:: SUPPLIED MATERIAL ::

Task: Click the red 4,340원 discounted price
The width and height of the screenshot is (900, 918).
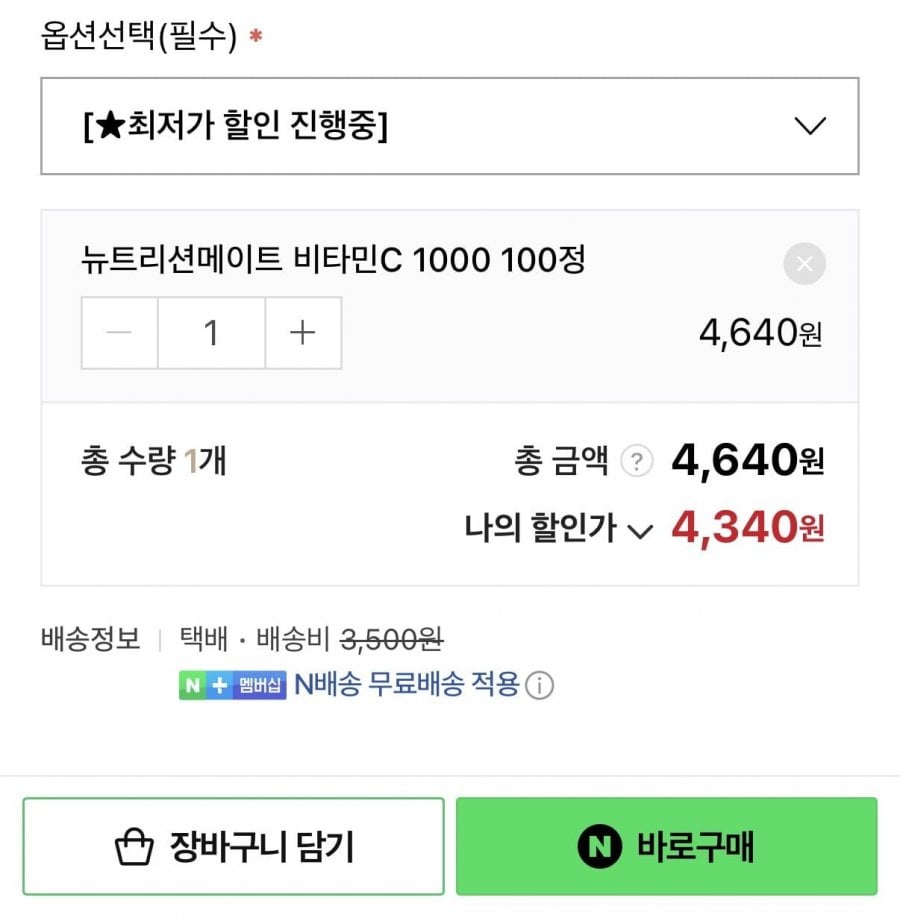Action: tap(747, 527)
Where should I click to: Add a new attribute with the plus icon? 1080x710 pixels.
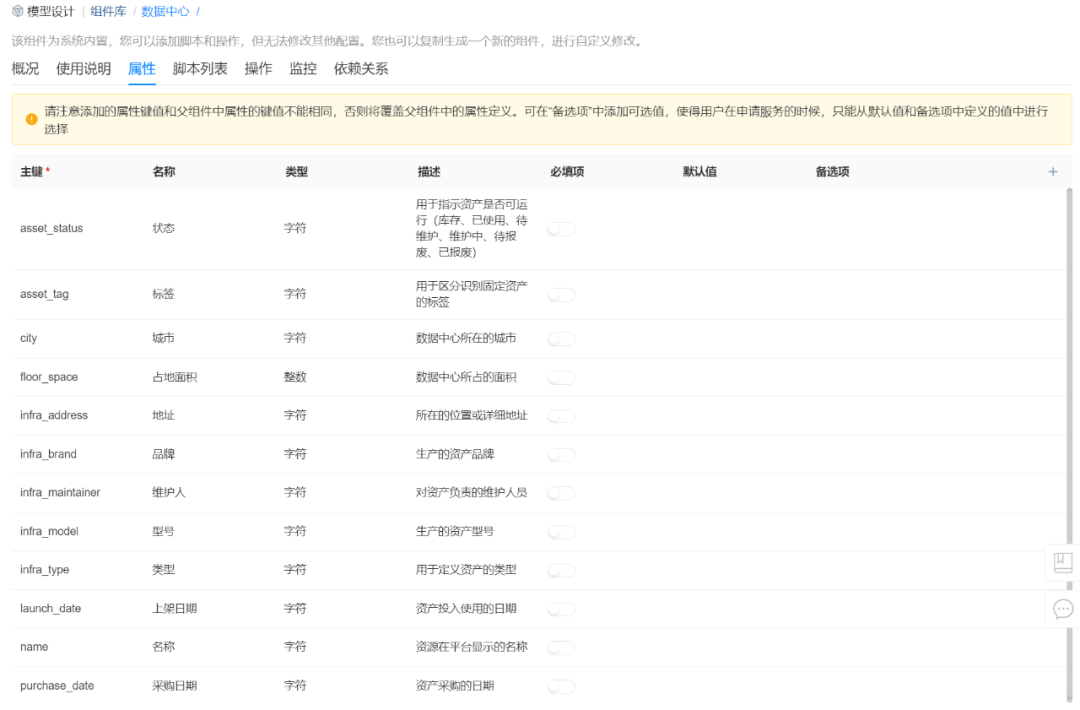click(1052, 171)
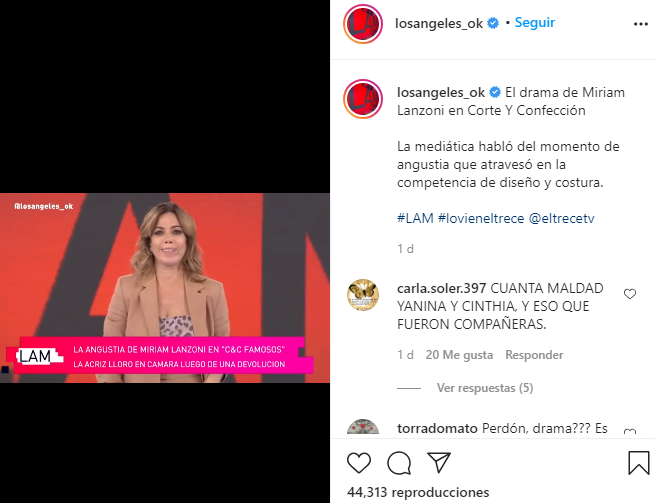This screenshot has height=503, width=655.
Task: Open the #LAM hashtag
Action: coord(415,218)
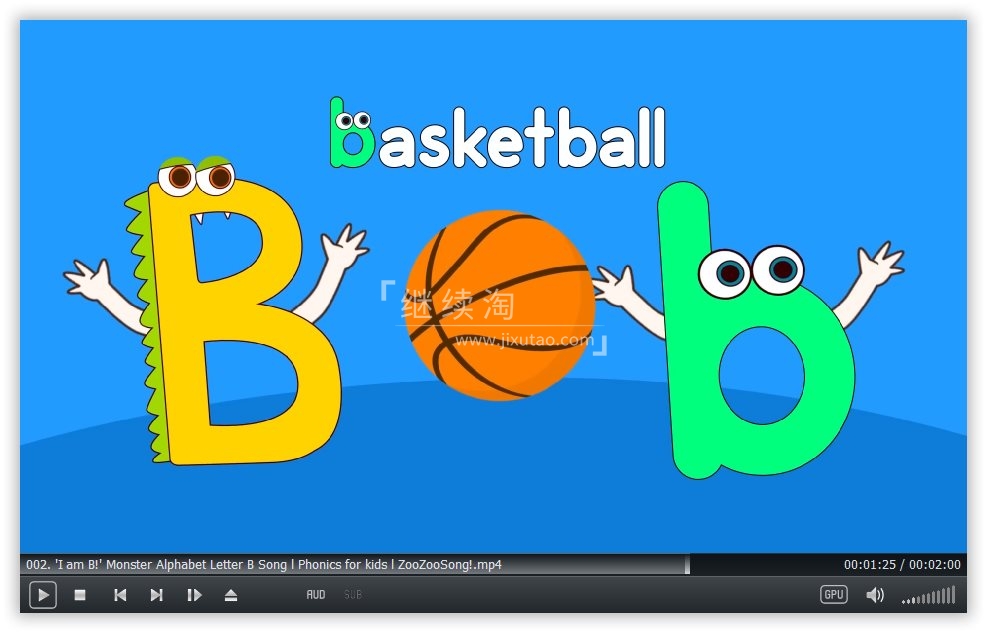This screenshot has width=987, height=633.
Task: Toggle GPU hardware acceleration
Action: click(833, 595)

:: EXERCISE BRIEF ::
Output the material above verbatim but exclude each picture.

:: THE ANSWER ::
Task: Click the red 4,340원 discounted price
The width and height of the screenshot is (900, 918).
Action: tap(747, 527)
Where should I click to: Add a new attribute with the plus icon? 1080x710 pixels.
click(1052, 171)
This screenshot has height=503, width=655.
Task: Open the #LAM hashtag
Action: coord(415,218)
This screenshot has width=987, height=633.
Task: Toggle GPU hardware acceleration
Action: click(833, 595)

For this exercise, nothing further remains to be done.